## Dataset extract
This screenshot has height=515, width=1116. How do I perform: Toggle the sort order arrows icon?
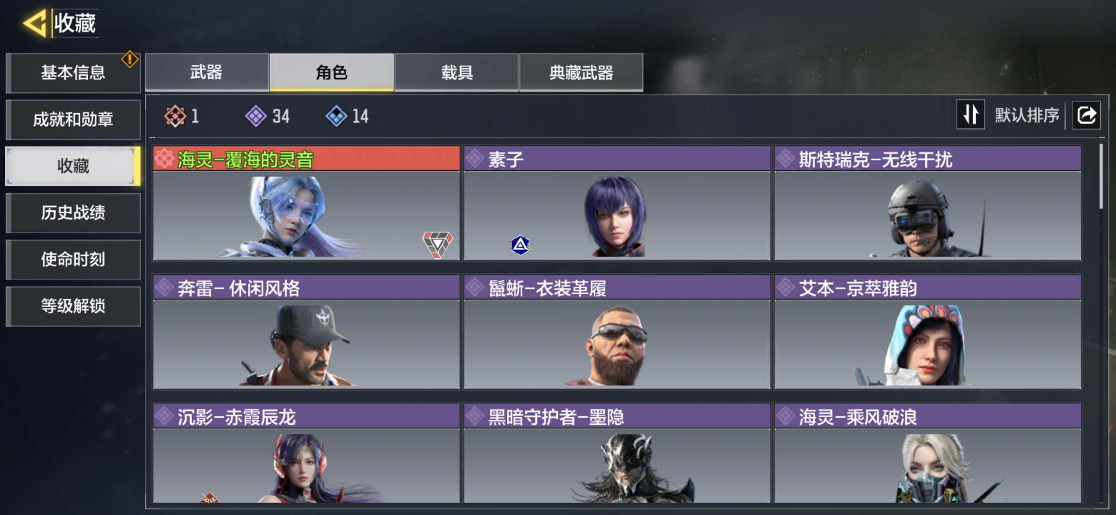971,114
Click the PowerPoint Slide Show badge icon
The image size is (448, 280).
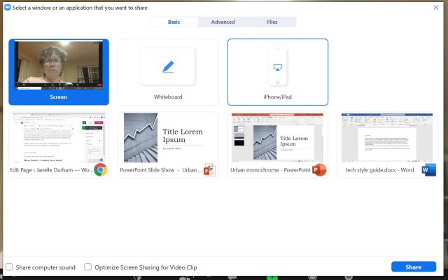(209, 169)
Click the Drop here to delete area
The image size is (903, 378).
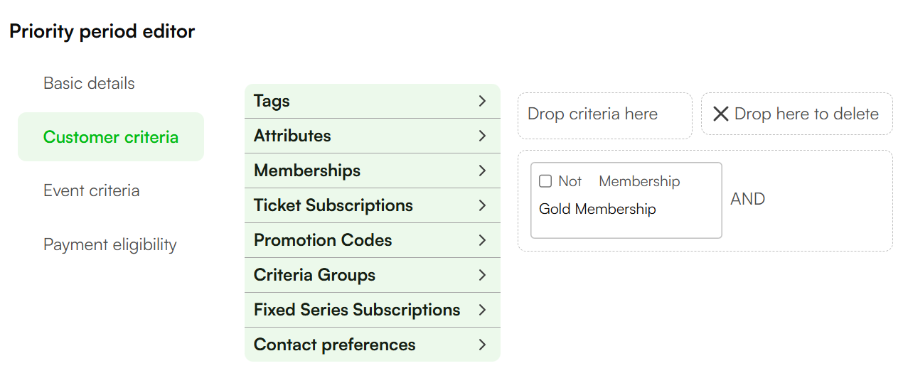pyautogui.click(x=797, y=114)
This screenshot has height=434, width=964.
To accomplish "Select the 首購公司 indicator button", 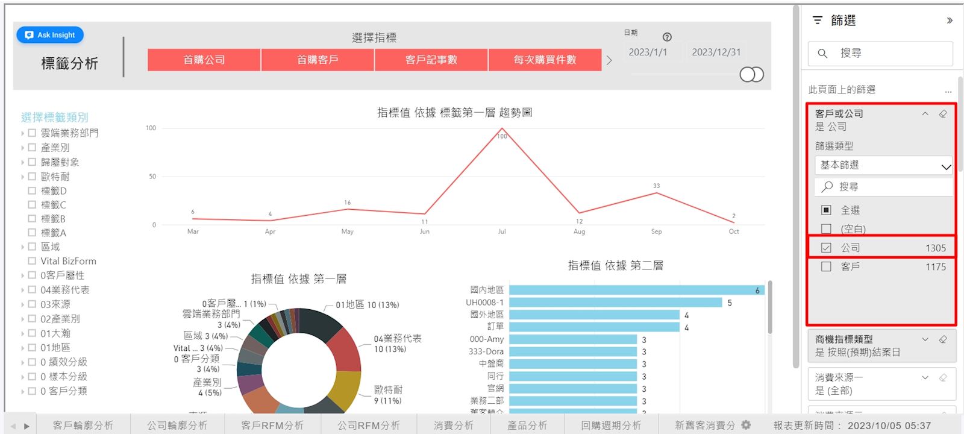I will (x=204, y=60).
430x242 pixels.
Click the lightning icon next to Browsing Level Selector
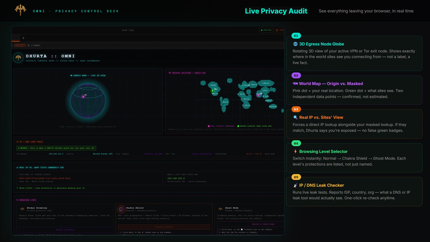click(295, 152)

## What you are asked to do
Repeat the listing from its start through the line containing "pyautogui.click(x=797, y=114)", requests included, with every coordinate in the answers shifted up by 88. Leave the pictures out.

## Written answer
This screenshot has height=515, width=1116. How do I perform: Toggle the sort order arrows icon?
1059,202
Click the PowerPoint Slide Show badge icon
The image size is (448, 280).
(297, 257)
Click the Drop here to delete area
The image size is (903, 378).
pyautogui.click(x=885, y=202)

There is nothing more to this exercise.